Church to hold Watch Night service
Published 8:29 am Thursday, December 31, 2015
In some churches, the largely secular holiday of New Year’s Eve is an opportunity to give thanks to God and is celebrated with a Watch Night service. One church in Brookhaven will open its doors to host a celebration through midnight and into 2016.
Darryl Hilliard is the pastor at Rhema Word Worship Church, located at 1034 South First St. in Brookhaven. The congregation there will celebrate New Year’s Eve with a Watch Night service.
“Of course it’s about going out of the old year into the new year, but it’s really more about the celebration of what the Lord has done and certainly to celebrate what he might do,” he said.
Hilliard said the service will consist of praise music, worship, testimonies and fellowship. The Watch Night service will start at 10 p.m. and continue through the new year, ending right after midnight. After the service, a breakfast meal prepared by the men’s ministry will be served.
Many churches hold Watch Night services like the one at Rhema Word Worship Church, with the practice in this country coming from the founder of the Methodist movement. John Wesley picked the practice up from the Moravians. Methodist Watch Nights were held once a month and on full moons, with the first such service in the United States taking place in 1770 at Old St. George’s Church in Philadelphia. These services survive to the present day in that denomination’s worship manuals as “Covenant Renewal Services.”
As to what was being “watched over” in those earlier services, it was one’s covenant with God. These gatherings were a time for people of the church to reflect on their state of grace – were they ready to meet their maker if the call were suddenly to come? As the 13th chapter of Mark instructs, the faithful need to be ever vigilant because the hour of the Lord’s coming is not known. (Watch ye therefore: for ye know not when the master of the house cometh.)
Watch Night services hold a second layer of meaning for many black churches after what is known as “Freedom’s Eve.” On Dec. 31, 1862, Watch Night and New Year’s Eve services took on a special significance with the impending Emancipation Proclamation, which would become law Jan. 1, 1863.

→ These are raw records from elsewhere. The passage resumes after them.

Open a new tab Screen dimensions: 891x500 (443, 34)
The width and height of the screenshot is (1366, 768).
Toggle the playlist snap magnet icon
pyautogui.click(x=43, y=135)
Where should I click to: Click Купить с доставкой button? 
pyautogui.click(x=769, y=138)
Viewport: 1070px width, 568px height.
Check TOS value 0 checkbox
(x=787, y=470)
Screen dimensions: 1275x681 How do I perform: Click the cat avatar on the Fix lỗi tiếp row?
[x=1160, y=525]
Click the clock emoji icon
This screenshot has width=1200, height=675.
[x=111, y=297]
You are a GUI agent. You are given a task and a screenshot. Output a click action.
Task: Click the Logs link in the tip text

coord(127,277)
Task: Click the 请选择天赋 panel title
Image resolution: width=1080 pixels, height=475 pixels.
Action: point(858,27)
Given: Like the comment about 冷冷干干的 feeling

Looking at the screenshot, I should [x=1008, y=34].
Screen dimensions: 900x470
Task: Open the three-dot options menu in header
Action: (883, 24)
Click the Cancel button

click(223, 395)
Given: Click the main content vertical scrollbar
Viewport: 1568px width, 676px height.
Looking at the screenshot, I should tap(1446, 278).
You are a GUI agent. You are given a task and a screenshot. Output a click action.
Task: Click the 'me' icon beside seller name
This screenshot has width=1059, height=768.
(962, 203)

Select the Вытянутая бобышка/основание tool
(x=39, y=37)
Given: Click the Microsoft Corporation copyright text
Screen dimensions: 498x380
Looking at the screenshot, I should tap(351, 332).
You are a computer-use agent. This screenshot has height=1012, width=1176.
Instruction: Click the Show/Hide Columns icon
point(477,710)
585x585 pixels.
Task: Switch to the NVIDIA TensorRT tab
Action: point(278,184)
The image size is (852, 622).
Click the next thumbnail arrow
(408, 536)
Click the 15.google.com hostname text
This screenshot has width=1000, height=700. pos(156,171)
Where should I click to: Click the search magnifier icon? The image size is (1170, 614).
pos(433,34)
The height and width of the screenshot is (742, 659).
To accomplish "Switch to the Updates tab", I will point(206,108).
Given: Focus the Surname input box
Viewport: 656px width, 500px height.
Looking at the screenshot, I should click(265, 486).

In September 1862, President Lincoln issued his Preliminary Emancipation Proclamation, which stated: “[O]n the first day of January … all persons held as slaves within any State, or designated part of a State, the people whereof shall then be in rebellion against the United States shall be then, thenceforward, and forever free.” Lincoln subsequently issued the Emancipation Proclamation itself on January 1863. While the proclamation did not end slavery the moment it was issued, it did proclaim some slaves free, and the anticipation set a hopeful tone for the New Year.
Hilliard said this history isn’t recognized with Rhema Word Worship’s service, and that nowadays the freedom comes from knowing the Lord.
“We’re already free, you don’t have to have an eve for that. To say we’re celebrating that would be to be bound and we are not,” Hilliard said. “So we just celebrate what he’s done and our expectations for the new year, and we begin to cast vision for what the Lord is going to do and celebrate what the Lord’s going to do in 2016.”
Hilliard said he knows not every church has a Watch Night service and invites anyone to come celebrate at Rhema Word Worship Church tonight.